Screen-element location items
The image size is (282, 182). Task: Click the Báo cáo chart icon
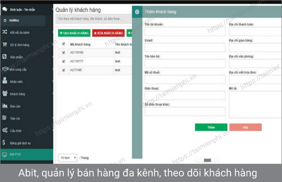tap(4, 106)
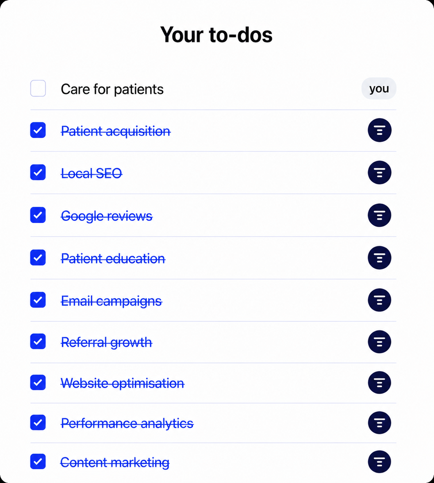Click the Your to-dos heading
The width and height of the screenshot is (434, 483).
(216, 35)
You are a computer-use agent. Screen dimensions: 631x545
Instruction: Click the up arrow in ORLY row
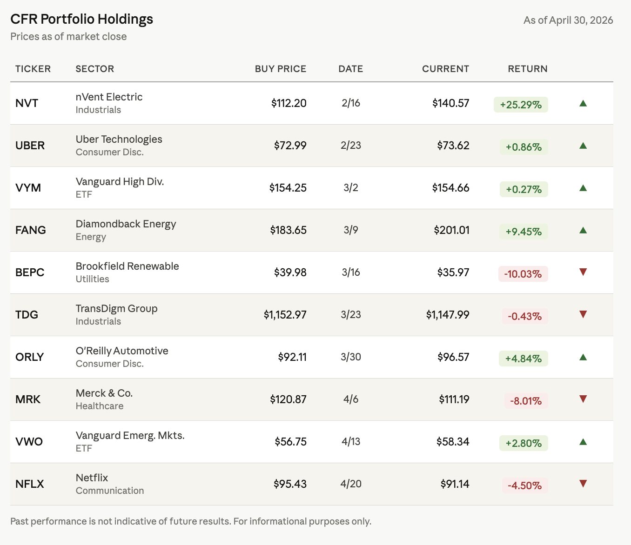pos(583,357)
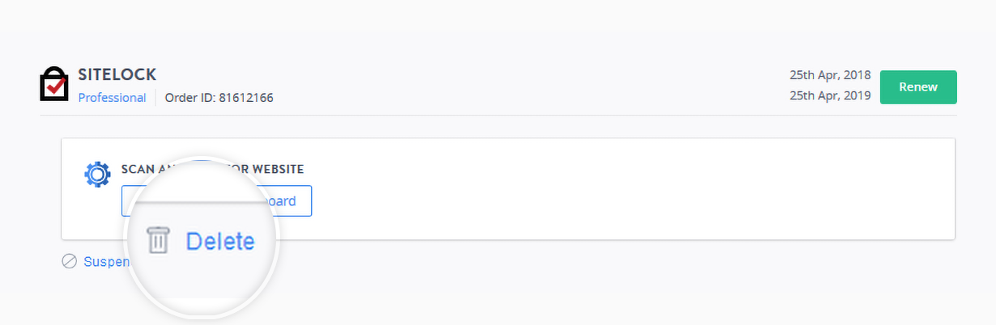Click the blue gear scan icon
996x325 pixels.
[97, 174]
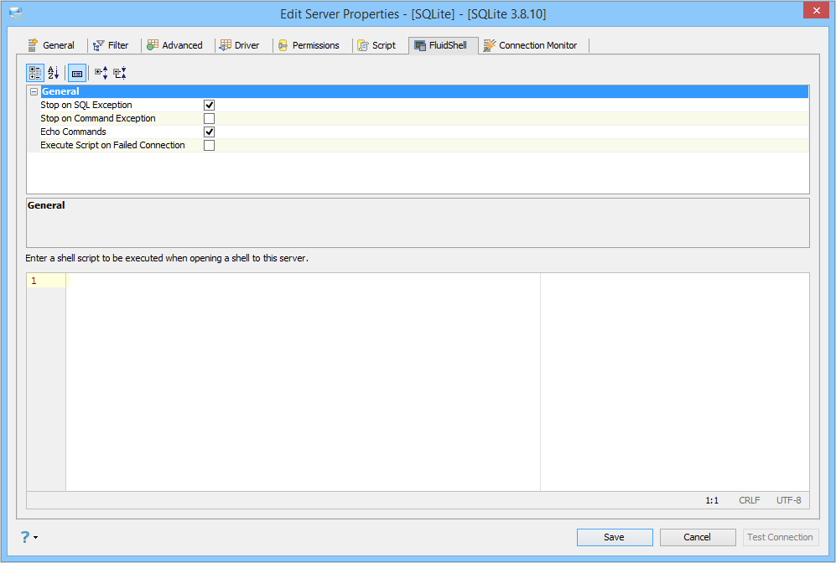Viewport: 836px width, 563px height.
Task: Sort properties alphabetically with A-Z icon
Action: tap(54, 73)
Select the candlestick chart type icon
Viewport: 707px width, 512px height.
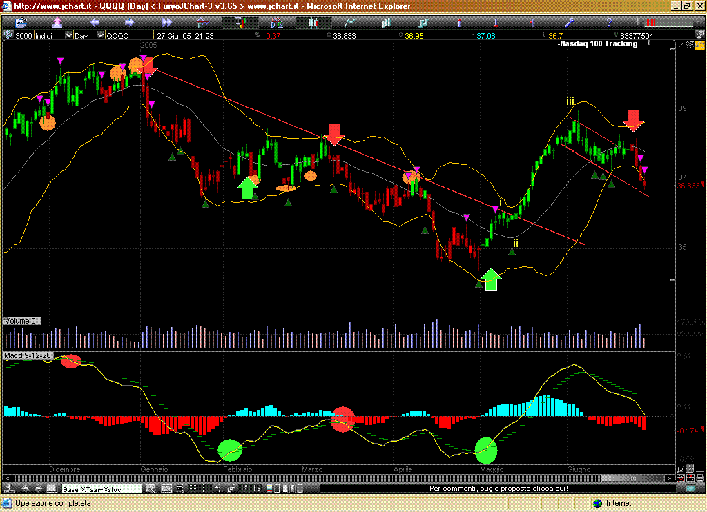tap(313, 23)
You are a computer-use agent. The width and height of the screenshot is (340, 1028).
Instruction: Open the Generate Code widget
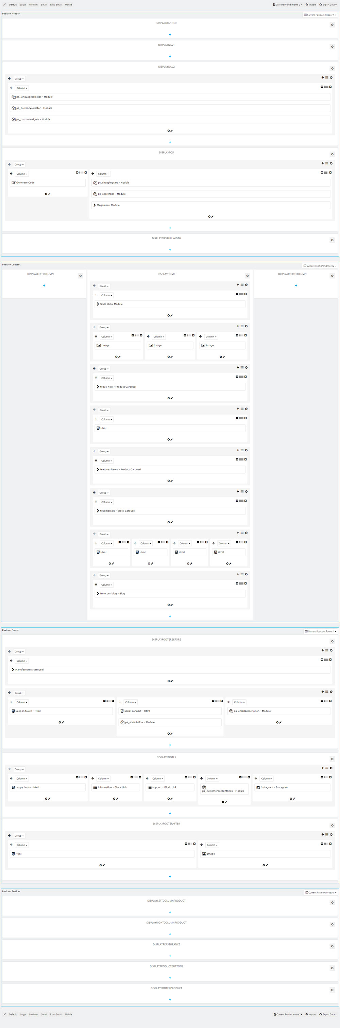point(25,183)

_What is being asked:_ Render the items above as a JSON list of strings with one string per line, omitting blank lines. Leave the pictures out of the list.

_Correct result:_
[
  "The image size is (282, 182). Task: Click the Báo cáo chart icon",
  "tap(4, 106)",
  "Click the Your to-dos heading",
  "The width and height of the screenshot is (434, 483).",
  "(216, 35)",
  "You are a computer-use agent. Screen dimensions: 631x545",
  "Instruction: Click the up arrow in ORLY row",
  "pos(583,357)",
  "Click the blue gear scan icon",
  "996x325 pixels.",
  "[97, 174]",
  "Viewport: 836px width, 563px height.",
  "Task: Sort properties alphabetically with A-Z icon",
  "Action: tap(54, 73)",
  "Select the candlestick chart type icon",
  "Viewport: 707px width, 512px height.",
  "tap(313, 23)",
  "You are a computer-use agent. The width and height of the screenshot is (340, 1028).",
  "Instruction: Open the Generate Code widget",
  "point(25,183)"
]